I've always been told, "If you can't say something nice, don't say anything at all," and it's a piece of advice I've tried to stick to, especially here. But I have to break that rule this time. I was a little less than impressed with Hopslam; I'm not a huge IPA fan to begin with, and I found this beer lacking in subtlety. For me, it was very unidimensional, and I know that this beer is not striving for balance, but balance is what I enjoy. I understand that this beer probably would have displayed better in its youth. The bottles I had were stamped 1/28/13, and by hoarding it for five months before consuming I have probably done it a disservice. But this beer is almost too hoppy for me. As Mrs. Gilbert said, "I'm not really enjoying this. I think if you toned down the hops, it probably has some nice floral and citrus complexities in there." And I agree with her. In its quest to have such an over-the-top hoppiness, Hopslam loses sight of any other virtue.
I can enjoy the occasional IPA from time to time, but I'm not entirely convinced that this beer lives up to its reputation, hype, or more importantly, price point. $20 for a six pack? Ouch. I don't honestly believe that this beer would fetch those prices if it were easily available year-round. I am of the opinion that this beer's scarity is what (partly) drives its popularity. In playing hard to get, it can command higher prices, and probably enjoys more popularity and critical acclaim than it deserves. Then again, it may be that its a beer that just isn't my style.

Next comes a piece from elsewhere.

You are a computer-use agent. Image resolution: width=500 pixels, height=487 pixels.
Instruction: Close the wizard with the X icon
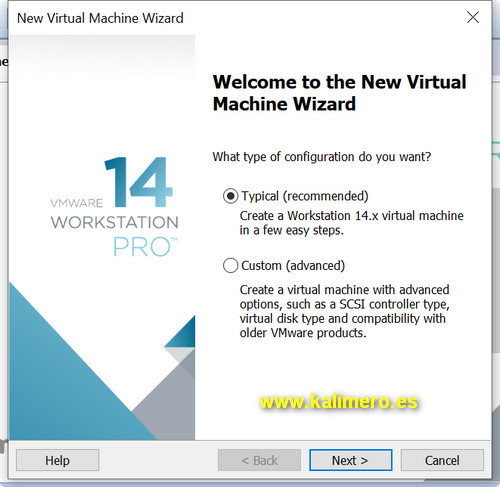[x=473, y=17]
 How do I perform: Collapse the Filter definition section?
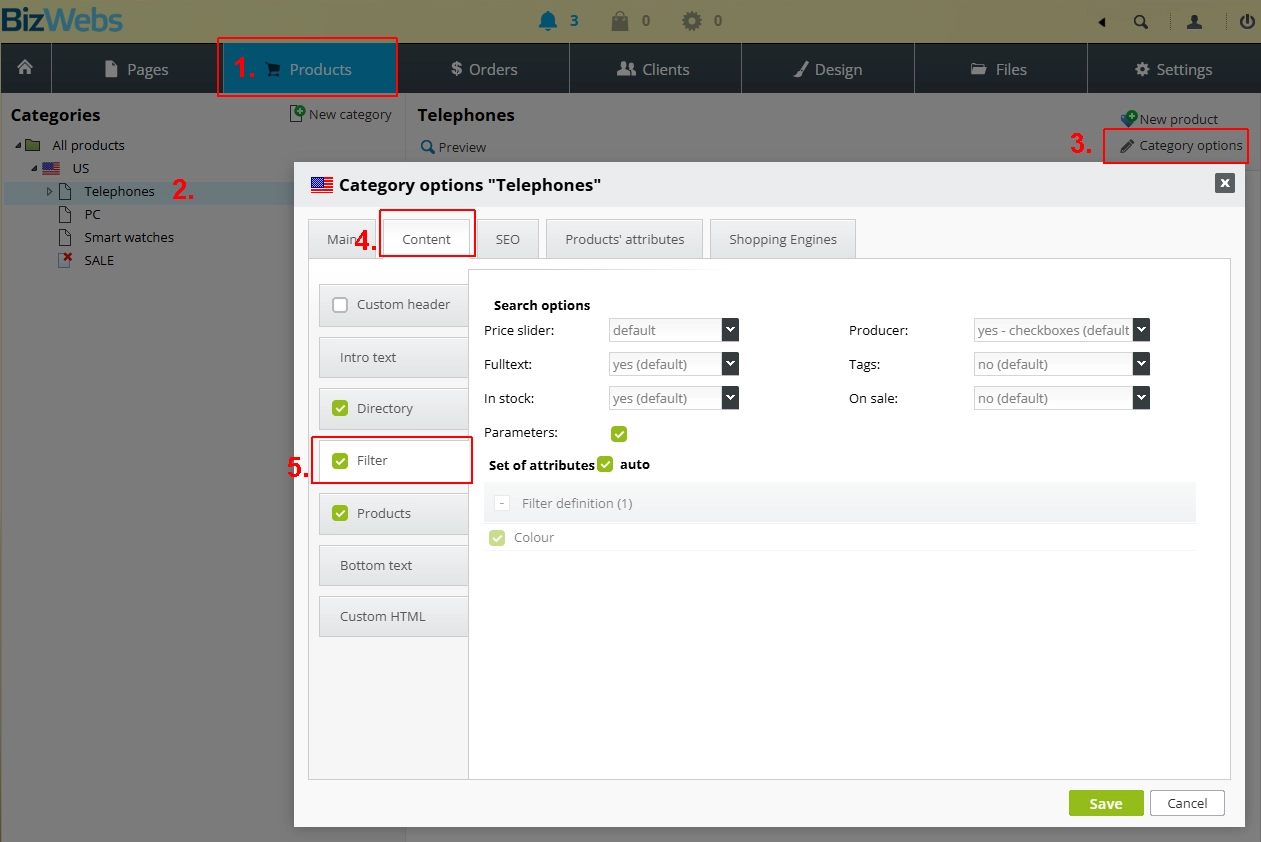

And that's my final assessment: If you are an IPA fan, this beer is a must-try. Seek it out, spend the dough, and enjoy it. You very well may fall in love with it. You may need to buy a ZZ Top fake beard so you can buy an additional six pack or three. If IPAs aren't really your thing, I'd suggest you still try it, just so you can form your own opinion about it. But you may want to find a couple of friends to go in on a six pack with you.